TASK ITEM » Repeat the records exactly, so that each line matches the original.
BEGIN DATA EXTRACT
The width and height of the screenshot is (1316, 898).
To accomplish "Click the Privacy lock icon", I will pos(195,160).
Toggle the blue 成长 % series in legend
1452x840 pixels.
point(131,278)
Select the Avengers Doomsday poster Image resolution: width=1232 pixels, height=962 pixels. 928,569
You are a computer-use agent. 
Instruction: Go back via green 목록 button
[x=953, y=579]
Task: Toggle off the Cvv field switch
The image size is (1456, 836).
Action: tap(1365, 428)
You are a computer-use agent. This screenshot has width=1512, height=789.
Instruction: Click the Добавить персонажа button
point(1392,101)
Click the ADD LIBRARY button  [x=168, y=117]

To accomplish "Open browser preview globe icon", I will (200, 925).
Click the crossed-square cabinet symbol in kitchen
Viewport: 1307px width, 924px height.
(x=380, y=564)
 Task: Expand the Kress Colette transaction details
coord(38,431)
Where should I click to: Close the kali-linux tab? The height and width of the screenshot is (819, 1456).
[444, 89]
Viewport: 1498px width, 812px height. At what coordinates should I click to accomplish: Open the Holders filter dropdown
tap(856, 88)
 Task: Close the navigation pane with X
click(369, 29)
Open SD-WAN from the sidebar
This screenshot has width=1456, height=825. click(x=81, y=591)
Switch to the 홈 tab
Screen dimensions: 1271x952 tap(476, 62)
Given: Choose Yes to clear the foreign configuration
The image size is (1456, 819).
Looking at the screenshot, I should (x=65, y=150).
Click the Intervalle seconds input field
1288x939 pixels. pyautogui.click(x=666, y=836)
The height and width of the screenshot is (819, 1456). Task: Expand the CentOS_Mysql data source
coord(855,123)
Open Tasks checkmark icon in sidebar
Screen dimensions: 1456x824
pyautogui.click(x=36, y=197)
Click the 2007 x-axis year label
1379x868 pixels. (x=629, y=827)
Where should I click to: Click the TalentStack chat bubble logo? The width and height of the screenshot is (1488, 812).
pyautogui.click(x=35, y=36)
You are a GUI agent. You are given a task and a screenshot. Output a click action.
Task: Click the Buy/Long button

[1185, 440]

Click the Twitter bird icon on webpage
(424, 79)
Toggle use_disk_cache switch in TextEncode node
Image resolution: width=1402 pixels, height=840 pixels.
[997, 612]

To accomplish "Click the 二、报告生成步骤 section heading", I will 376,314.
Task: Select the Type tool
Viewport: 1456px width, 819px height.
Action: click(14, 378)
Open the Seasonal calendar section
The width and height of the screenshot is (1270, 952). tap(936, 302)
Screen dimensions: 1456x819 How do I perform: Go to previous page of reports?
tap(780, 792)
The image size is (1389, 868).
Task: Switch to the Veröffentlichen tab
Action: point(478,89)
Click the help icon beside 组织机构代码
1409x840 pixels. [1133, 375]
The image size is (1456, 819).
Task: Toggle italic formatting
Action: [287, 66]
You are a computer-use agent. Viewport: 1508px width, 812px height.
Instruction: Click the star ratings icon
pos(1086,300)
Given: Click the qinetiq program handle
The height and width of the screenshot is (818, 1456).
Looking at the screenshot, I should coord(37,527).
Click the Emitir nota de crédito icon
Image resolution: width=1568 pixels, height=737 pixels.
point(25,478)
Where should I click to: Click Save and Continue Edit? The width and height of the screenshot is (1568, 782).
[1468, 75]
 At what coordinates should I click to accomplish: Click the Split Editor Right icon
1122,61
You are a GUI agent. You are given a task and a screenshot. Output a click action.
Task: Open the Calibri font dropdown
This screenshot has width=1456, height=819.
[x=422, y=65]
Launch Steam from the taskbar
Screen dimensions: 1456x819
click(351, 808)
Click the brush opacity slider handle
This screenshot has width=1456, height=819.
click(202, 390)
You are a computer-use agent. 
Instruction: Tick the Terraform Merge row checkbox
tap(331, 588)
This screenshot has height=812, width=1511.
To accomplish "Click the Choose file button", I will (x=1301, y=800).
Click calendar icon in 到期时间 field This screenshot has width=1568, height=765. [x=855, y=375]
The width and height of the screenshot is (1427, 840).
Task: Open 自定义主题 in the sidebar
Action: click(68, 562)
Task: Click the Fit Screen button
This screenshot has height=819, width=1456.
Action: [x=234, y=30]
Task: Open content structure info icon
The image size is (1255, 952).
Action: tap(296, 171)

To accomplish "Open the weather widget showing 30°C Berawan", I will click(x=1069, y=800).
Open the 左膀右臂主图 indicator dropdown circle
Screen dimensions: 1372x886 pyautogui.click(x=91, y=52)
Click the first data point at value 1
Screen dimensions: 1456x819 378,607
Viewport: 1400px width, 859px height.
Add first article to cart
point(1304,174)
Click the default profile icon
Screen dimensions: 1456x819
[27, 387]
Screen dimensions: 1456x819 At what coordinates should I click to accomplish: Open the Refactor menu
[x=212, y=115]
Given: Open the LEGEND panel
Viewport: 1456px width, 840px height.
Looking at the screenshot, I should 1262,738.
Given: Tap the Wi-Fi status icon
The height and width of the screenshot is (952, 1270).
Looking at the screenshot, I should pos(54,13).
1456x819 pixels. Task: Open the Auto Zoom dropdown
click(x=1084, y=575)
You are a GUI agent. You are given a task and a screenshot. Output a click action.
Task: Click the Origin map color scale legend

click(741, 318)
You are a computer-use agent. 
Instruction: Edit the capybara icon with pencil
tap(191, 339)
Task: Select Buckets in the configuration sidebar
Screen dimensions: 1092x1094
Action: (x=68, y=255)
END DATA EXTRACT
OUTPUT BELOW »
The width and height of the screenshot is (1316, 898).
To accomplish "Click the Privacy lock icon", I will pos(195,160).
Toggle the blue 成长 % series in legend
1452x840 pixels.
point(131,278)
Select the Avengers Doomsday poster Image resolution: width=1232 pixels, height=962 pixels. 928,569
You are a computer-use agent. 
Instruction: Go back via green 목록 button
[x=953, y=579]
Task: Toggle off the Cvv field switch
The image size is (1456, 836).
Action: tap(1365, 428)
You are a computer-use agent. This screenshot has width=1512, height=789.
Instruction: Click the Добавить персонажа button
point(1392,101)
Click the ADD LIBRARY button  [x=168, y=117]

To accomplish "Open browser preview globe icon", I will (200, 925).
Click the crossed-square cabinet symbol in kitchen
Viewport: 1307px width, 924px height.
(x=380, y=564)
 Task: Expand the Kress Colette transaction details
coord(38,431)
Where should I click to: Close the kali-linux tab? The height and width of the screenshot is (819, 1456).
[444, 89]
Viewport: 1498px width, 812px height. At what coordinates should I click to accomplish: Open the Holders filter dropdown
tap(856, 88)
 Task: Close the navigation pane with X
click(369, 29)
Open SD-WAN from the sidebar
This screenshot has width=1456, height=825. click(x=81, y=591)
Switch to the 홈 tab
Screen dimensions: 1271x952 tap(476, 62)
Given: Choose Yes to clear the foreign configuration
The image size is (1456, 819).
Looking at the screenshot, I should (x=65, y=150).
Click the Intervalle seconds input field
1288x939 pixels. pyautogui.click(x=666, y=836)
The height and width of the screenshot is (819, 1456). Task: Expand the CentOS_Mysql data source
coord(855,123)
Open Tasks checkmark icon in sidebar
Screen dimensions: 1456x824
pyautogui.click(x=36, y=197)
Click the 2007 x-axis year label
1379x868 pixels. (x=629, y=827)
Where should I click to: Click the TalentStack chat bubble logo? The width and height of the screenshot is (1488, 812).
pyautogui.click(x=35, y=36)
You are a GUI agent. You are given a task and a screenshot. Output a click action.
Task: Click the Buy/Long button

[1185, 440]

Click the Twitter bird icon on webpage
(424, 79)
Toggle use_disk_cache switch in TextEncode node
Image resolution: width=1402 pixels, height=840 pixels.
[997, 612]

To accomplish "Click the 二、报告生成步骤 section heading", I will 376,314.
Task: Select the Type tool
Viewport: 1456px width, 819px height.
Action: click(14, 378)
Open the Seasonal calendar section
The width and height of the screenshot is (1270, 952). tap(936, 302)
Screen dimensions: 1456x819 How do I perform: Go to previous page of reports?
tap(780, 792)
The image size is (1389, 868).
Task: Switch to the Veröffentlichen tab
Action: point(478,89)
Click the help icon beside 组织机构代码
1409x840 pixels. [1133, 375]
The image size is (1456, 819).
Task: Toggle italic formatting
Action: [287, 66]
You are a computer-use agent. Viewport: 1508px width, 812px height.
Instruction: Click the star ratings icon
pos(1086,300)
Given: Click the qinetiq program handle
The height and width of the screenshot is (818, 1456).
Looking at the screenshot, I should coord(37,527).
Click the Emitir nota de crédito icon
Image resolution: width=1568 pixels, height=737 pixels.
point(25,478)
Where should I click to: Click Save and Continue Edit? The width and height of the screenshot is (1568, 782).
[1468, 75]
 At what coordinates should I click to accomplish: Click the Split Editor Right icon
1122,61
You are a GUI agent. You are given a task and a screenshot. Output a click action.
Task: Open the Calibri font dropdown
This screenshot has width=1456, height=819.
[x=422, y=65]
Launch Steam from the taskbar
Screen dimensions: 1456x819
click(351, 808)
Click the brush opacity slider handle
This screenshot has width=1456, height=819.
click(202, 390)
You are a computer-use agent. 
Instruction: Tick the Terraform Merge row checkbox
tap(331, 588)
This screenshot has height=812, width=1511.
To accomplish "Click the Choose file button", I will (x=1301, y=800).
Click calendar icon in 到期时间 field This screenshot has width=1568, height=765. [x=855, y=375]
The width and height of the screenshot is (1427, 840).
Task: Open 自定义主题 in the sidebar
Action: click(68, 562)
Task: Click the Fit Screen button
This screenshot has height=819, width=1456.
Action: [x=234, y=30]
Task: Open content structure info icon
The image size is (1255, 952).
Action: tap(296, 171)

To accomplish "Open the weather widget showing 30°C Berawan", I will click(x=1069, y=800).
Open the 左膀右臂主图 indicator dropdown circle
Screen dimensions: 1372x886 pyautogui.click(x=91, y=52)
Click the first data point at value 1
Screen dimensions: 1456x819 378,607
Viewport: 1400px width, 859px height.
Add first article to cart
point(1304,174)
Click the default profile icon
Screen dimensions: 1456x819
[27, 387]
Screen dimensions: 1456x819 At what coordinates should I click to accomplish: Open the Refactor menu
[x=212, y=115]
Given: Open the LEGEND panel
Viewport: 1456px width, 840px height.
Looking at the screenshot, I should 1262,738.
Given: Tap the Wi-Fi status icon
The height and width of the screenshot is (952, 1270).
Looking at the screenshot, I should pos(54,13).
1456x819 pixels. Task: Open the Auto Zoom dropdown
click(x=1084, y=575)
You are a GUI agent. You are given a task and a screenshot. Output a click action.
Task: Click the Origin map color scale legend

click(741, 318)
You are a computer-use agent. 
Instruction: Edit the capybara icon with pencil
tap(191, 339)
Task: Select Buckets in the configuration sidebar
Screen dimensions: 1092x1094
Action: (x=68, y=255)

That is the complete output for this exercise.